Week 4/21: Please blog on some question you may have with your essay for the course. Also, please answer some Quintilian questions from DavidR's blog in his blog.

David summary of Quintillian focused heavily on goodness. Clearly goodness back then is not synonymous with goodness today.  David notes that Quintilian “believes that audiences will believe virtuous people more readily and more fully than others, particularly when there is great uncertainty re: a topic or when opinions are divided.” I find this to be true. Credibility is a hug factor in believability – credibility can be divided between expert knowledge and unbiased. Being unbiased is basically being good – in so much as that you let the facts speak for themselves and you aren’t driving a personally profitable agenda.

One of David’s questions asked “Do you believe that someone who uses language eloquently and effectively (eloquentia perfecta) is a good person?” He basically goes on to provide an excellent example in his second question citing Hitler.

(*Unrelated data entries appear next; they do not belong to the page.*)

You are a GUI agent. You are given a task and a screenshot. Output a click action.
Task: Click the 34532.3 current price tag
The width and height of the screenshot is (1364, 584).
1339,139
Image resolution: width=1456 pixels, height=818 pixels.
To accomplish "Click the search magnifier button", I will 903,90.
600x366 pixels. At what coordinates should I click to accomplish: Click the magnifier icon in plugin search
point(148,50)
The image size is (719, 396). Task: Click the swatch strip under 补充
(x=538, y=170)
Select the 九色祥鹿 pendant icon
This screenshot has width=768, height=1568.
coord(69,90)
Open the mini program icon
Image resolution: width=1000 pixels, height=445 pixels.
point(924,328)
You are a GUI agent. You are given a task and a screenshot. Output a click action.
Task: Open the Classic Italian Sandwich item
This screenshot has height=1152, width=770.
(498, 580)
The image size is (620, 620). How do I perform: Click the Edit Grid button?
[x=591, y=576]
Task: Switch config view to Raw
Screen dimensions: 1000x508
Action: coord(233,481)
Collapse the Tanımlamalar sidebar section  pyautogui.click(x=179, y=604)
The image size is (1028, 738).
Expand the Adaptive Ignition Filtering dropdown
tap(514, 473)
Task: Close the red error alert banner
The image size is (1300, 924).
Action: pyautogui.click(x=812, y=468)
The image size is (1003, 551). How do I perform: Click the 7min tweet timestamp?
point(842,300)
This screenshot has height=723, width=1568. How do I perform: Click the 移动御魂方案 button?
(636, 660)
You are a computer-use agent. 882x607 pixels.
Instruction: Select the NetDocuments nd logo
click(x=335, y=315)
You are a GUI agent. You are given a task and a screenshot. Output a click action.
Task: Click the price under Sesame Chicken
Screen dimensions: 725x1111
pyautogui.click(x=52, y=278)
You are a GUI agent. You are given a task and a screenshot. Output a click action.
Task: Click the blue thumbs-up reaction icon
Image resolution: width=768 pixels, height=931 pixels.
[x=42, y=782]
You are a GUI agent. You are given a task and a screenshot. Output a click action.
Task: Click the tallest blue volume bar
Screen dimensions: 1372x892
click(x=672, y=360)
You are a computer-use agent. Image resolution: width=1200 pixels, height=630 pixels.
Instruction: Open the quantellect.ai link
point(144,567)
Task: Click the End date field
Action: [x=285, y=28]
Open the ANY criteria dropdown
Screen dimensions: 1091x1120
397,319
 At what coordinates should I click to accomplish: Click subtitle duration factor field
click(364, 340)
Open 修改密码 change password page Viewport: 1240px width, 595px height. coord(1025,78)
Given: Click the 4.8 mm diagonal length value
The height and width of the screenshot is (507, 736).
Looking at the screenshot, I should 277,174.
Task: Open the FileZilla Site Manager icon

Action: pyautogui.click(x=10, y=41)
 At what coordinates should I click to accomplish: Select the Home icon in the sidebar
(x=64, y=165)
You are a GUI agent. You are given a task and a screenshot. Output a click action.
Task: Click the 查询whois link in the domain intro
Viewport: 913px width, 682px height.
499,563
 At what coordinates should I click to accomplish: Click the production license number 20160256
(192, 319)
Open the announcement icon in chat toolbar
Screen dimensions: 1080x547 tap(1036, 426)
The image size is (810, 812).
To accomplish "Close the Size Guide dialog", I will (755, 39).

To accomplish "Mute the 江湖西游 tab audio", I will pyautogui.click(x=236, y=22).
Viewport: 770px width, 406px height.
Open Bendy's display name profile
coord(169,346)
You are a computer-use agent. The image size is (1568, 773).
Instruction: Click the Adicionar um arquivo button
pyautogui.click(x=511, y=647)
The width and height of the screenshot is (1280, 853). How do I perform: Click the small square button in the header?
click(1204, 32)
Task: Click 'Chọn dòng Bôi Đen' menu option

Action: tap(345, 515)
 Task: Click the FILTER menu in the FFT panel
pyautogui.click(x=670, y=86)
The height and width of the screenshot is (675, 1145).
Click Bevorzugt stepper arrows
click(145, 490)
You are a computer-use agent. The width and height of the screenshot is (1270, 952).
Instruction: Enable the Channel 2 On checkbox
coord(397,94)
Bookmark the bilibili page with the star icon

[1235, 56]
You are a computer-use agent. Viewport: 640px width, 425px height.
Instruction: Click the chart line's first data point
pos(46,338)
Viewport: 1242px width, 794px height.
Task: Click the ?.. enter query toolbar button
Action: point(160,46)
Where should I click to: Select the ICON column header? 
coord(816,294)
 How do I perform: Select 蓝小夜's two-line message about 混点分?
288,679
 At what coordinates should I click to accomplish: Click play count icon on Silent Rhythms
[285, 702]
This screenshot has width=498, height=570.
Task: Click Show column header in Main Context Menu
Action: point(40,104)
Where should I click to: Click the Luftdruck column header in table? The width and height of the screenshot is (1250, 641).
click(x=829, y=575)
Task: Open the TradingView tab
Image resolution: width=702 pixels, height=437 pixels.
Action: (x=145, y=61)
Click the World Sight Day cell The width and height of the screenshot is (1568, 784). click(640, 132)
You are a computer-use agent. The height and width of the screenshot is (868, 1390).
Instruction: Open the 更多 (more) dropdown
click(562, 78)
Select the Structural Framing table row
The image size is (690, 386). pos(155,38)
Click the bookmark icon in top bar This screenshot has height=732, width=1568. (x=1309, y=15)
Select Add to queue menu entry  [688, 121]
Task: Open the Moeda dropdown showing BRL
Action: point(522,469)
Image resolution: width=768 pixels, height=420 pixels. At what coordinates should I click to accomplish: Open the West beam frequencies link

I also think that using language eloquently and effectively is completely uncoupled from goodness. This directly relates to Angela’s discussion of Cicero’s De Oratore – where he asks us to separate the content from the style. This is very interesting to me for a variety of reasons. In class I remember we mentioned content <the words> and how they can be visually manipulated via cascading style sheets for websites, or marked up with XML for electronic publishing. This also bleeds into the topic on my final paper on English Second Language authors. They are undoubtedly content matter experts – but how they style language is often less than optimal for native speakers. So are ESL authors less good? They are certainly less skilled at persuading in English – but this does not correlate at all with them conducting inferior science. So does Quintilian’s goodness theory apply in this context?  I personally believe the theory is situationally relevant to that time and place – but is not timeless or universally applicable.